Image Descriptions in the Photos App
The first place I test drove this feature was in my Photos app. Previous to iOS 11, Voice Over attempted to guess what was in the picture as you browsed through the photo library. Oftentimes you would hear if the image was sharp or blurry, if there were faces in the image and descriptions of possible objects in the image such as cars or animals. In iOS 11, it appears that this feature has completely been replaced with the image description feature/gesture. As I scrolled through my library the only descriptions I heard were if the image was sharp or blurry with no mention of people or objects in the picture.
When focused on a picture and using the 3 finger single tap method I only received minimally more feedback about the picture including information about again the sharpness/brightness of the picture and the page the picture could be found on. Many of the pictures did contain text, however Voice Over more often than not did not detect that there was any text in the picture.

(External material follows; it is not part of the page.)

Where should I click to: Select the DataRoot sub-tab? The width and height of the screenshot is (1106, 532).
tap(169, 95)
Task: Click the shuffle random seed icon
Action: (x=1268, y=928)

Image Descriptions in the Facebook App
The next place I tested this feature was on Facebook. There are so many pictures, many of which contain text, that are shared on this platform daily and I was really intrigued by the idea that I could finally have access to all of the funny and sometimes thought provoking images that my friends and family share. I promptly scrolled through my News Feed of course not finding any images immediately (because this is always how it goes when you want to find photos). I finally found a photo that a friend shared. I was so excited, the Facebook alternative text even said that the image may contain text. "Yes!" I thought, I can finally be part of the conversation. I double tapped on the status update that contained the photo, scrolled to the image, invoked the 3 finger single tap and...all I got was that the image was sharp. I was so disappointed especially after all of the hype that this feature received. Thinking that this surely must just be a fluke, I continued to scroll through my News Feed to find another picture. Time and time again when I encountered pictures on Facebook I went into the status, found the picture and almost every time I was given even less description of the photo with Voice Over than the alternative text that Facebook already provides.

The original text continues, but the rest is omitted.